Warum wir dieses Botanical lieben
Gänseblümchenblüte ergibt einen Aufguss, der eher flüstert als auftrumpft: strohgelb in der Tasse, zart blumig im Duft und getragen von einem frisch-grünen Unterton, der an junges Gras und Frühlingsluft denken lässt. Im Mund ist sie leicht in der Textur, mit einer feinen Bitternote und einem trockenen, sauberen Griff, der dem Ganzen Struktur gibt. Diese Kombination aus Zartheit und zurückhaltender Würzigkeit macht das Gänseblümchen klar, ruhig und auffallend ausgewogen.

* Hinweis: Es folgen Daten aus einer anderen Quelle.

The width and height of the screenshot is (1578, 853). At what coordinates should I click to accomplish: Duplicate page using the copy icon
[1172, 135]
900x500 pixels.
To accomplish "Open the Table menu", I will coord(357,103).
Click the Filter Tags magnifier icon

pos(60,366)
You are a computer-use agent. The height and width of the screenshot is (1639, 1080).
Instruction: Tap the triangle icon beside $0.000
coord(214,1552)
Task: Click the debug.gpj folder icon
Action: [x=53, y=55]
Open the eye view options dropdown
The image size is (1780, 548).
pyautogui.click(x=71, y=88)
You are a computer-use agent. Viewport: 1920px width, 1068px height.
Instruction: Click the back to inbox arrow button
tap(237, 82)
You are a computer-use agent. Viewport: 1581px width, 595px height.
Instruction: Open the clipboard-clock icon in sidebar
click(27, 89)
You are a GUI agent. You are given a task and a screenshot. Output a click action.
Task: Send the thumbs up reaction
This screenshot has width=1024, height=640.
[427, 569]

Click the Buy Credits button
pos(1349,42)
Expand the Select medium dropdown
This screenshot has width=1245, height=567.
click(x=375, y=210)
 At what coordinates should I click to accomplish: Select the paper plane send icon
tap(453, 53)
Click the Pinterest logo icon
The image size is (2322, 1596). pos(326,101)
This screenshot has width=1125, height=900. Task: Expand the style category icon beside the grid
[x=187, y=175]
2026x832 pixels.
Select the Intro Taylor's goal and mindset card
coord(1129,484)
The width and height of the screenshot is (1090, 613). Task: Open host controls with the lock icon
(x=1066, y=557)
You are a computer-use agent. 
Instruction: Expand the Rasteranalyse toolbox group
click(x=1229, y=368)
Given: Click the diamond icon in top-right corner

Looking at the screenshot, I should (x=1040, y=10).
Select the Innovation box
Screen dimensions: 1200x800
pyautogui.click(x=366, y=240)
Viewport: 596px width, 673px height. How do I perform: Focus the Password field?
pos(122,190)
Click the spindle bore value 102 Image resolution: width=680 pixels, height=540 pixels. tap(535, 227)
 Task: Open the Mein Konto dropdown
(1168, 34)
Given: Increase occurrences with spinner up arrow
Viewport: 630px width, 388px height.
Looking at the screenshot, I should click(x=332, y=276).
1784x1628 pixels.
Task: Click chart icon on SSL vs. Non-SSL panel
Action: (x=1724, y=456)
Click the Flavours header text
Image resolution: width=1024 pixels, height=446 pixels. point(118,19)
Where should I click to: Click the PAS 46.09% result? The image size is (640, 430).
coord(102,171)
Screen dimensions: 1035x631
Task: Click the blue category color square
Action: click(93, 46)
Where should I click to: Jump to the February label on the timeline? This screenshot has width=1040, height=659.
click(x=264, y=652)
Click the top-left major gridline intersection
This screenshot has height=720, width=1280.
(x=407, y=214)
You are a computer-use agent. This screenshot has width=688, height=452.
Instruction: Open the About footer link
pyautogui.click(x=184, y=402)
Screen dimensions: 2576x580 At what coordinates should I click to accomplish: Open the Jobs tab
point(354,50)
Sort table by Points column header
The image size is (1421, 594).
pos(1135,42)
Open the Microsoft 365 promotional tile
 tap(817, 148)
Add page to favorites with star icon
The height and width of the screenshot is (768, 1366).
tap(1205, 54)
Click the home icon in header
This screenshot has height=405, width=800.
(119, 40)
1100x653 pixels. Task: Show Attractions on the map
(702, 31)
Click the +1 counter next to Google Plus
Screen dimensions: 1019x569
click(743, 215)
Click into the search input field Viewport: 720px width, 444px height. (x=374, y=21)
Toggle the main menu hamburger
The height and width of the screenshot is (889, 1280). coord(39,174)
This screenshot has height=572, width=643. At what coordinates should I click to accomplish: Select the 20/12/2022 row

In Tee und botanischen Blends wirkt das Gänseblümchen nicht als lauter Akzent, sondern als stiller Verbinder. Die Blüte legt eine grüne Basis unter süßere Blüten, zügelt überschwängliche Fruchtigkeit und bringt eine sanfte Bitterkeit, die Kompositionen schlanker und länger macht. Dadurch passt sie gut in Frühlingsmischungen, Feldsträuße und leichte Abendaufgüsse, wo sie Kamille, Lindenblüte, Zitronenmelisse oder Apfel subtil zusammenhält, ohne den Charakter des Blends zu übernehmen.